What transpired at the West Palm Beach Ramada Inn 48 years ago also can be recalled as if it were yesterday. Lefthander Jerry Koosman remembers he had just finished showering after throwing an improvised bullpen session on the hotel grounds when he heard the stunning news.
“I went downstairs and Red Foley from the Daily News was down there and he says, ‘Did you hear what happened?’ '' Koosman said. “I said, ‘What happened?’ He said, ‘The ambulance was here and took Gil to the hospital.’ I said, ‘Which hospital? I want to go.’ He said, ‘I want to go, too.’
“We caught a cab. We went to the hospital and I said, ‘Where’s Gil Hodges?’ They directed me to a room where Rube [Walker, the pitching coach] and the coaches, some of the front-office personnel were in there. Everybody’s heads were hanging down.

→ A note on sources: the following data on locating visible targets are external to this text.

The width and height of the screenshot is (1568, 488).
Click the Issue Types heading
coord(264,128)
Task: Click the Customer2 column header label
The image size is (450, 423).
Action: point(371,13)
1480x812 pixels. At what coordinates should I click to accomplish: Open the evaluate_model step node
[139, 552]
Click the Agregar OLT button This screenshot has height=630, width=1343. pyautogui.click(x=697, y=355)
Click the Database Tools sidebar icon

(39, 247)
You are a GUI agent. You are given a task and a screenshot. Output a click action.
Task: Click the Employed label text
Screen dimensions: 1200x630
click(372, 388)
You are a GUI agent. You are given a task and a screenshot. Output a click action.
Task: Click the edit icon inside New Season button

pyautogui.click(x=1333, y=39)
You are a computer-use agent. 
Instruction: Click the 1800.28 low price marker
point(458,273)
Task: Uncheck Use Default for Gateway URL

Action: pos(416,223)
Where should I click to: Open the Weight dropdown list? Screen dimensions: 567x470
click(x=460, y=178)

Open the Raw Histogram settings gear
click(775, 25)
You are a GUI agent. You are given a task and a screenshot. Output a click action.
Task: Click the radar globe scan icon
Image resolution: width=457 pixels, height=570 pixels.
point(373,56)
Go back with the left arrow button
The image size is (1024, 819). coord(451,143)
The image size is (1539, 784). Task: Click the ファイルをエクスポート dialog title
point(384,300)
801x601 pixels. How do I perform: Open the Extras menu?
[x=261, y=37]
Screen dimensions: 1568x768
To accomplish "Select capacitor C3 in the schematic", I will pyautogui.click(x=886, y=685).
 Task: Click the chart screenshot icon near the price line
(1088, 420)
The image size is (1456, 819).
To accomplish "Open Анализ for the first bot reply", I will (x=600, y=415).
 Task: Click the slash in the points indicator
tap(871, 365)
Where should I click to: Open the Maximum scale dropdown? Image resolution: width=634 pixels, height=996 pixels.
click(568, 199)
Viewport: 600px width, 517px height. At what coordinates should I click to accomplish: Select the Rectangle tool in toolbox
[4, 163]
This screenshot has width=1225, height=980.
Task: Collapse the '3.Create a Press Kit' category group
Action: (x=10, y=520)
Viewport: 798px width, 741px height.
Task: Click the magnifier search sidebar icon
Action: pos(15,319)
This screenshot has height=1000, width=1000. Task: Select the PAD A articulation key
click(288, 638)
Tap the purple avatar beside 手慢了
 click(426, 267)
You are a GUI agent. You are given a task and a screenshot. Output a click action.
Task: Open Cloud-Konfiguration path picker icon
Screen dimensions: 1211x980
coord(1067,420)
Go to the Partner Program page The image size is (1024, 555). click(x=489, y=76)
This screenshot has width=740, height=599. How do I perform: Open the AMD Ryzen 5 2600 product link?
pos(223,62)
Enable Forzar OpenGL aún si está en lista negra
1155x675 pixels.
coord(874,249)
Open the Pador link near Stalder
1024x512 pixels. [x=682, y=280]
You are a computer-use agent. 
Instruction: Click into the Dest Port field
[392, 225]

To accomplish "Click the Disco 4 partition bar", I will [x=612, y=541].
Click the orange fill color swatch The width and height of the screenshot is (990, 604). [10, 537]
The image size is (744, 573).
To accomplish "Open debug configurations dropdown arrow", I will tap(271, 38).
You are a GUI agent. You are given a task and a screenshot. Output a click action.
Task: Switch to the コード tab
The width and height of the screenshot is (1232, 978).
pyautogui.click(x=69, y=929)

“I went up to Rube and I said, ‘Rube, what’s going on? How’s Gil?’ And Rube says, ‘Gil’s dead.’ And I was just dumbfounded. Shocked. None of us could talk. It was absolutely devastating. We thought our world had ended. We didn’t know what was going to happen. He was our leader. He was the rock.”
As a player, Hodges was a key piece for the Dodgers. In 2,006 games with the Dodgers and 65 with the Mets (1962-63), he hit .273 with 370 home runs, 1,274 RBIs and an .846 OPS. He hit at least 30 homers six times in a seven-year span, surpassing 40 twice, and drove in at least 100 runs seven straight years, with a high of 130.
Hodges was an All-Star from 1949-55 and again in 1957, and in that nine-year span, he had a .284/.372/.515 slash line with 286 homers and 972 RBIs.
Will it be enough this time? Is there anything more to be said about Hodges’ qualifications?
“I don’t know what more can be added,” said Koosman, who is scheduled to have his No. 36 jersey retired by the Mets on June 13 if baseball returns in time. “There’s been so many things that have been said about how many of us want Gil in the Hall of Fame and how much he deserves it.”